Finally, There’s two things I want to add in. First, I once designed a swashbuckling game, and one of the ideas I included there was a seagoing race, based primarily on Vikings and Klingons. Racially, I used the Orcs as a model for this, and I think I’ll do that here, too. The Pathfinder system doesn’t exactly have an Orc PC race that I found during my quick look, but that’s ok. I’ll either find one, make one, or use something else. Right now, it’s the idea that’s important.

The second thing is something I read a long time ago about world building. “Always include at least one secret” the rule said. In this case, I’ll steal something else from my old swashbuckling game, which was the idea of a “creator race”. In that game, it was the Dragonborn, and they were still around, but as a broken reflection of what they once were.
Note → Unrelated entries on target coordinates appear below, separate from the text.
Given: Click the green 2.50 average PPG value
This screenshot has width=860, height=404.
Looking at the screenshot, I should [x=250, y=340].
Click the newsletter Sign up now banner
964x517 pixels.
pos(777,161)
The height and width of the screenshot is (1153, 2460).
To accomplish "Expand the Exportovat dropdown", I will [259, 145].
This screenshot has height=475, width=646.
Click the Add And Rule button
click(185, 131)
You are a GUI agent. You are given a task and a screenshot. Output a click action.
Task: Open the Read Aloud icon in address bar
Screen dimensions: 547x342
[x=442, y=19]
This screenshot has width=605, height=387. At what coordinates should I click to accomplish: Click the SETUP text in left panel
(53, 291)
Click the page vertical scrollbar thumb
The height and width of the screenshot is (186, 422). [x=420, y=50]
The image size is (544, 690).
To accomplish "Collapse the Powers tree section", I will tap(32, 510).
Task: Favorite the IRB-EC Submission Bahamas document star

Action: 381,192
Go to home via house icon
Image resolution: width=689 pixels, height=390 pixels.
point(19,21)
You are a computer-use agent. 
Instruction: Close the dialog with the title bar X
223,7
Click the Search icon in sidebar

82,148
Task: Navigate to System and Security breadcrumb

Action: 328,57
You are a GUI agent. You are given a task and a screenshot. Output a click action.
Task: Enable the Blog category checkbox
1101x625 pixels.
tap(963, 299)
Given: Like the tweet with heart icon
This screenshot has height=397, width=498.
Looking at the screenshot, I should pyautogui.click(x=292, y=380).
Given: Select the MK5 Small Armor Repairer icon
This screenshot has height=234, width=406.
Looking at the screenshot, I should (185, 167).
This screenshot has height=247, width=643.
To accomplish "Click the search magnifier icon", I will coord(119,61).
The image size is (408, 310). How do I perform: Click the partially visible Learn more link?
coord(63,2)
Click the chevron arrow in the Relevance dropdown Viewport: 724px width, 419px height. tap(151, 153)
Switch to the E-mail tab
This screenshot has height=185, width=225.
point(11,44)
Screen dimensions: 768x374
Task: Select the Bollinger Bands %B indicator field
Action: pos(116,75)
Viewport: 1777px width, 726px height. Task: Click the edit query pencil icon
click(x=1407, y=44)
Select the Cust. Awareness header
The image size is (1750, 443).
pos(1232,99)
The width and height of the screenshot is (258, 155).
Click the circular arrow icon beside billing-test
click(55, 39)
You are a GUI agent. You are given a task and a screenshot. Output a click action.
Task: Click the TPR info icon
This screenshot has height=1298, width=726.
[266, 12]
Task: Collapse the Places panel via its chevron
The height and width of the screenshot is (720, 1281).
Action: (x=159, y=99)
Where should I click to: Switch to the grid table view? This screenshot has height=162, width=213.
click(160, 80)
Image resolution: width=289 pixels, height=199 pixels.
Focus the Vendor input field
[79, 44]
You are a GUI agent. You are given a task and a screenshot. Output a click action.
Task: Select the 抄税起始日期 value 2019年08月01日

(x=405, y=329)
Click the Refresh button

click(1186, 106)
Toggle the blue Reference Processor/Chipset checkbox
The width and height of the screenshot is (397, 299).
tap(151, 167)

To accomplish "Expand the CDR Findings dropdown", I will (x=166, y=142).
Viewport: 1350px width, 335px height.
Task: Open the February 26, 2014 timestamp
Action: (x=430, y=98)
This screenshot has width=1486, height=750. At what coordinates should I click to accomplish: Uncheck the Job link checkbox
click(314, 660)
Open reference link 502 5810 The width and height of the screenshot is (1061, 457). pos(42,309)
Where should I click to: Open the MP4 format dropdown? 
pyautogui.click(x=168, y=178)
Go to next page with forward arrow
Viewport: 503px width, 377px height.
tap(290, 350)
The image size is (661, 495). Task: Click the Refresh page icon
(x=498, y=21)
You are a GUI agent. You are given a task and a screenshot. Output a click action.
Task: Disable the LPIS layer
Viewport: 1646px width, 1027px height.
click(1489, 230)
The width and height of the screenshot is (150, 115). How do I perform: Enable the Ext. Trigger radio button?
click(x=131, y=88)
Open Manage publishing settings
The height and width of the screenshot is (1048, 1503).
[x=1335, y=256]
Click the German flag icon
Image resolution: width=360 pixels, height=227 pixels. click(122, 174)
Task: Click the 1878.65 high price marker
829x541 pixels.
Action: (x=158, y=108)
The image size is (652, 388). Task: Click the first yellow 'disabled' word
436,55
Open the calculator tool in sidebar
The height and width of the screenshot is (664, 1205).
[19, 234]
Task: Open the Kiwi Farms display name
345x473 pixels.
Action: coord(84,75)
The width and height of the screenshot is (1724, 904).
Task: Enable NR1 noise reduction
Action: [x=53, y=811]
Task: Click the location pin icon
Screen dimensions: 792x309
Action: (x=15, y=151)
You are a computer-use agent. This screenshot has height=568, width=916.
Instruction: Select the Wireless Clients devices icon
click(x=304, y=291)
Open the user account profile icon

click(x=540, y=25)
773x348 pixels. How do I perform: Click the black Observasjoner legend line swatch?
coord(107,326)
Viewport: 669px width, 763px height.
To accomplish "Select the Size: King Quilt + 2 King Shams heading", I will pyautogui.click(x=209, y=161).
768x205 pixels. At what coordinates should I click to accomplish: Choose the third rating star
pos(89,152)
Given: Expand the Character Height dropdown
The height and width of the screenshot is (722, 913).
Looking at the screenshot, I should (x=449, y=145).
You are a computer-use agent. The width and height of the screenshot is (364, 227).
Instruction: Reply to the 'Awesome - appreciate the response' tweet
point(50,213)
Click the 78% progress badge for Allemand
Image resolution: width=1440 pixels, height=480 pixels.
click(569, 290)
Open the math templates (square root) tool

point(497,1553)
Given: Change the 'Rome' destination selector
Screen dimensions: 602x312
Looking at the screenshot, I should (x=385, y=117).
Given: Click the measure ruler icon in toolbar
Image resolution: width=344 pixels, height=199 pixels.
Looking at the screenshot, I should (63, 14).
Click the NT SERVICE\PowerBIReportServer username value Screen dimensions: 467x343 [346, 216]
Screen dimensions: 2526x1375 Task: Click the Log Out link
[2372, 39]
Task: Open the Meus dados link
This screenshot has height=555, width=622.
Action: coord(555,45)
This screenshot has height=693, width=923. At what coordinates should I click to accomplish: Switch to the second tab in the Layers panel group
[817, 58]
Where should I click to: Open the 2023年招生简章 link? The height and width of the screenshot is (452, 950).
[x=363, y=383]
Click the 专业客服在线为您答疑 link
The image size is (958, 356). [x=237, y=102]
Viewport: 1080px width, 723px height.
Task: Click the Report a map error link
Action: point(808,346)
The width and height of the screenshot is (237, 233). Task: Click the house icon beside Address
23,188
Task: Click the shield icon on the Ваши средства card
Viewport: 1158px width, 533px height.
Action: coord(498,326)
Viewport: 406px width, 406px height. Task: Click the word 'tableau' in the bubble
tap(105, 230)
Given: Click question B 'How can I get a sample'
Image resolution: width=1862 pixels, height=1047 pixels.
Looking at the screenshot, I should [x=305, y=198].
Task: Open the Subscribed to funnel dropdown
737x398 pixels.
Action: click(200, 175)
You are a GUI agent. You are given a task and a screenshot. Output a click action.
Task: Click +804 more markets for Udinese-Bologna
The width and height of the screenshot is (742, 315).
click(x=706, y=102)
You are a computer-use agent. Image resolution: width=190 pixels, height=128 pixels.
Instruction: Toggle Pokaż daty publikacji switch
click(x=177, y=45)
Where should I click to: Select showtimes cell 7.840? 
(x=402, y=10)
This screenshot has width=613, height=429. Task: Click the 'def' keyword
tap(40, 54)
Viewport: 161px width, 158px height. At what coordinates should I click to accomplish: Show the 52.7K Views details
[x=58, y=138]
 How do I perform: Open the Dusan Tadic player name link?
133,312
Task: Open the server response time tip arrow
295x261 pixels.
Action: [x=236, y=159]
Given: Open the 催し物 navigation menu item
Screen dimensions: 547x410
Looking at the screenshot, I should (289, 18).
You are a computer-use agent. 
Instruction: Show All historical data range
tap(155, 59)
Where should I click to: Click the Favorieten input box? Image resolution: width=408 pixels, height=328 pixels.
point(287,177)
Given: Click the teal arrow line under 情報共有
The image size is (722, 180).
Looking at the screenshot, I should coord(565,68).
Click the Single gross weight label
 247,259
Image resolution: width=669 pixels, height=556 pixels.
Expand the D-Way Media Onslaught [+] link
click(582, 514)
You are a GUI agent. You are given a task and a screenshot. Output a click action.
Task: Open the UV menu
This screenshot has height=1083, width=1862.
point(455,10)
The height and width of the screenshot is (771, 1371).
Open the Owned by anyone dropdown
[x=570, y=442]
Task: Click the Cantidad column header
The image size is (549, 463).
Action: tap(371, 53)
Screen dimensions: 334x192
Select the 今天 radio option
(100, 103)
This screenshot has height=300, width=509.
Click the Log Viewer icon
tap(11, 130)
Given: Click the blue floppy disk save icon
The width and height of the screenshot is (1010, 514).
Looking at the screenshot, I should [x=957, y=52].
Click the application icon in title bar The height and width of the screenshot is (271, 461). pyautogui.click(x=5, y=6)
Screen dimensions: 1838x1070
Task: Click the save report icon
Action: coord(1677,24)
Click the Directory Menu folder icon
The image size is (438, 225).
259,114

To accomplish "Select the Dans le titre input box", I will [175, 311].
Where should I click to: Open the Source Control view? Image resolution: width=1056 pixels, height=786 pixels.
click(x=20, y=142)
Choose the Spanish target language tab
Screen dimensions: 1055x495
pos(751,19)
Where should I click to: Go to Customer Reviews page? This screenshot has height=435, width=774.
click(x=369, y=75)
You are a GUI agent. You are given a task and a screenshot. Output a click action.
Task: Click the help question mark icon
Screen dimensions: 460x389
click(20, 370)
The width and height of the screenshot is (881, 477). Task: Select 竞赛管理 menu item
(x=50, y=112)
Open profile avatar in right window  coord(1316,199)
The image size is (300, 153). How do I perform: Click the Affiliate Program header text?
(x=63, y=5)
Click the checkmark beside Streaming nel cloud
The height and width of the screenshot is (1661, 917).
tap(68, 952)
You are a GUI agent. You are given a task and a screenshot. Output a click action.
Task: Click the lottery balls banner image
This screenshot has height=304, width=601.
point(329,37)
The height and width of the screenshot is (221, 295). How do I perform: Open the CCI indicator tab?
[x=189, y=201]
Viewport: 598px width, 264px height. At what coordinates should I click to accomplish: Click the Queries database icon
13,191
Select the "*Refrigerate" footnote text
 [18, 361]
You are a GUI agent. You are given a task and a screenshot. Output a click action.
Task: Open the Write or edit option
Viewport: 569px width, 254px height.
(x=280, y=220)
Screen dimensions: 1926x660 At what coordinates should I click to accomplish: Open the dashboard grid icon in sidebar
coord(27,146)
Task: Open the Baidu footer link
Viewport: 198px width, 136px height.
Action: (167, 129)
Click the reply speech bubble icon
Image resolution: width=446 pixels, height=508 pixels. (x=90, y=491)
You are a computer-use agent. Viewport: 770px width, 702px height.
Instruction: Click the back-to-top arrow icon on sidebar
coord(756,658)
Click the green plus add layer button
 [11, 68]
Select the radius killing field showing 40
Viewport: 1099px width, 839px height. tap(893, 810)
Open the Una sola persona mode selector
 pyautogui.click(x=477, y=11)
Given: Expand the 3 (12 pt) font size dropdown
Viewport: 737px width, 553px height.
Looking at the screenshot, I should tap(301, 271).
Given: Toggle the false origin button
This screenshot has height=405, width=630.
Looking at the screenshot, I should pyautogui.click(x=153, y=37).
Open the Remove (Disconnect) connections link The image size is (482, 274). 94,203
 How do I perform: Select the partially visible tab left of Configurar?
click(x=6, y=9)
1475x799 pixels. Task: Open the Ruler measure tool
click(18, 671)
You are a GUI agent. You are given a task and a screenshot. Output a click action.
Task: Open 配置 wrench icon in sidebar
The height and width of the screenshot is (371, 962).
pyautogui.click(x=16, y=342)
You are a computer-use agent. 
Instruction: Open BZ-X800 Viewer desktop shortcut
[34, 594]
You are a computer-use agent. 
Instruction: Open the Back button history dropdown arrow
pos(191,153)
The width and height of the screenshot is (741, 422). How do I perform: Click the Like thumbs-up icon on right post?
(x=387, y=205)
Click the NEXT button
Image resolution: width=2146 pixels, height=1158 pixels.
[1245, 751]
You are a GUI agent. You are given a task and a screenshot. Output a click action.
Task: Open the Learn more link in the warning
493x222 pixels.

In this case, though, I think I’d like to keep it a mystery. They are known because of artifacts that remain from their time, but who they were and what they looked like, I’ll not worry about for now.

So, that leaves us with 5 races:
Human – Humans live primarily in cities and towns, and only rarely in smaller villages. They tend to lean towards industry and innovation, and many work as artists or sculptors.
Elf – Elves live primarily in the forests of the world, and tend to the trees, and to wild nature. They prefer solitude over great crowds, and tend to live in clan-based societies. Family is very important to them, and it is a great honor to be able to recite an elf’s lineage back to the “crossing”, when the elves arrived in this world. Most of these lineages go back 13 – 15 generations, and are traced through the mother’s family.
Halfling – Halfing’s occupy the plains and grasslands, and tend to be farmers and herders. They tend to live in villages, but never more than 500 or so halflings to a village. Halfling villages tend to be more of a convenient trading area, and once the population gets much beyond 500, it tends to fracture into two or more smaller villages. Trade is encouraged between villages, and of late, more and more halflings have begun trading with larger human cities as well.
Dwarf – Dwarves are at home in the mountains, and nearly always remain there. They live in large cities, sometimes numbering nearly four or five thousand, and have a very strict caste system.
Orc – Orcs are masters of the sea. Living primarily on archipelagos, they have little room for farming, so they tend to fish for as much as they can, and raid for the rest. They’re known to be violent, and quick to anger. However, honor is very important to them, and death is a very important aspect of their society because of this.